Making it Count
By: Jim Alseth
You may have noticed the highway graphic that runs through the pages of Great Camping Spots. It symbolizes a theme woven through much of what we do here; that of the journey. During the holiday season perhaps it’s a good time to revisit what Nikki Gumbel of the Alpha Course calls “the first order questions.”
You know the questions I mean. The important ones. You can’t find them on any list, but these are the ones that often keep us awake at night. The ones that shape the course and direction of our lives (or should at least), and that often fail to get addressed because we’re caught in a hamster-wheel of non-stop activity. Yes, those questions. The questions that can give our lives a sense of destiny. It takes courage to ask these questions and it takes even more courage (and not a little resolve) to act upon them.
And so cometh my question: Are we entering the New Year with a sense of destiny or does it feel more like “the same old thing,” like continually being forced into a mold that doesn’t fit?
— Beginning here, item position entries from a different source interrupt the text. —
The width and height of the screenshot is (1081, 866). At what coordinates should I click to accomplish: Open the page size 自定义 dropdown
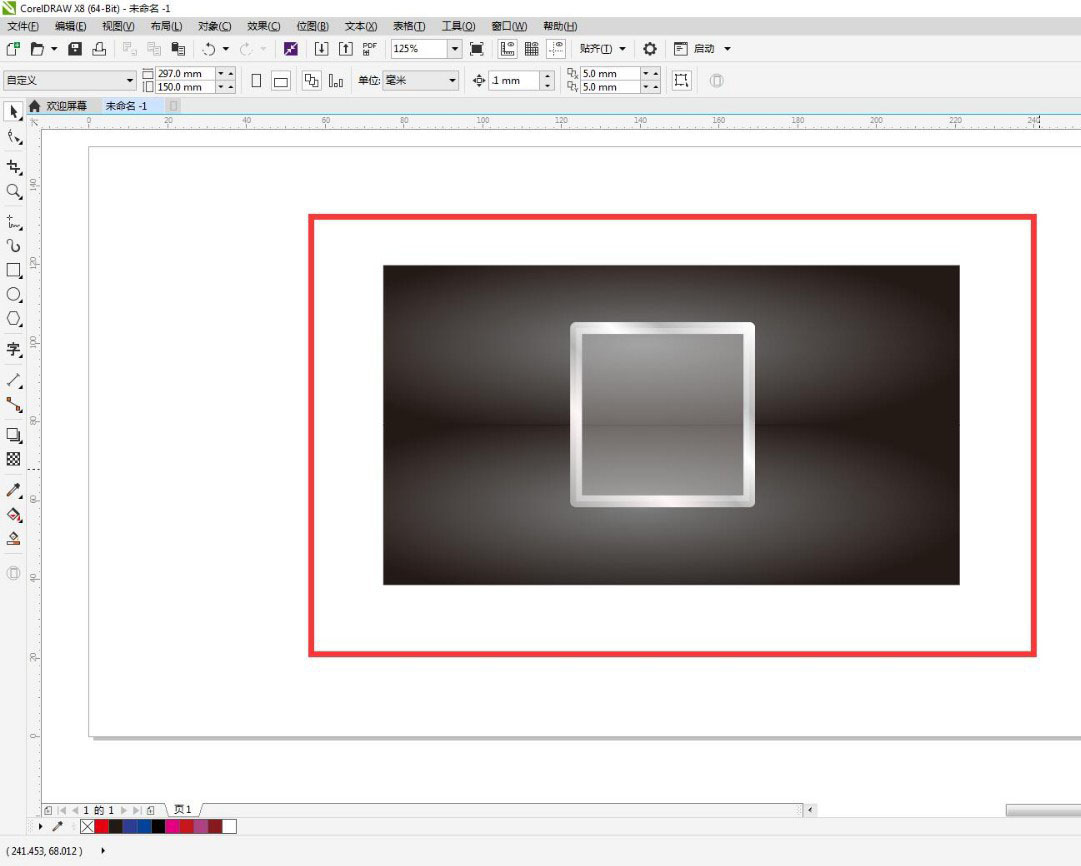pos(129,81)
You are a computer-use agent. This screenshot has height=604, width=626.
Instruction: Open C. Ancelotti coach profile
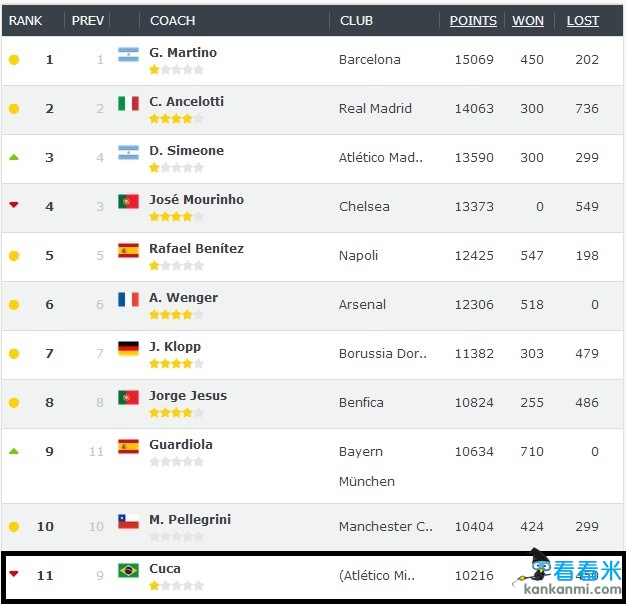(x=186, y=101)
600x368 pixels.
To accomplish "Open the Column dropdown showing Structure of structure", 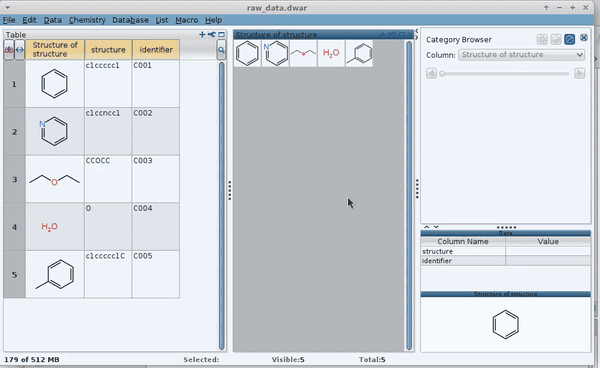I will point(521,55).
In the movie Titanic, Jack Dawson’s first encounter with Rose happens at the stern of the ship, where he averts her attempt at suicide. Later, on deck, she explains “the inertia of her life” just seemed to be all wrong, and she felt powerless to stop it. How often we can feel this way, especially if we have no clear picture of our destiny.
This is where I am gripped by the Old Testament account of the life of Joseph. His trials, his faith and perseverance, and the eventual outcome of a seemingly endless series of difficulties give hope to us all. It’s interesting that Providence gave this historical character more space than any other (in the OT) except perhaps Moses and King David. There are many reasons no doubt, but I believe one of them has to do with this question of finding our destiny. Having an understanding of it can make the difference between a life of meaning, or one of monotony and despair.
A short time later on Titanic, Jack is having dinner with Rose and her first-class acquaintances. After his brilliant defense of his way of life, the whole table will raise their glasses to “making it count.” And so I raise my glass to you at the dawn of a New Year.
To getting a clearer picture of your God-given destiny. To making a difference in the lives of your loved ones and the world around you. To making it count.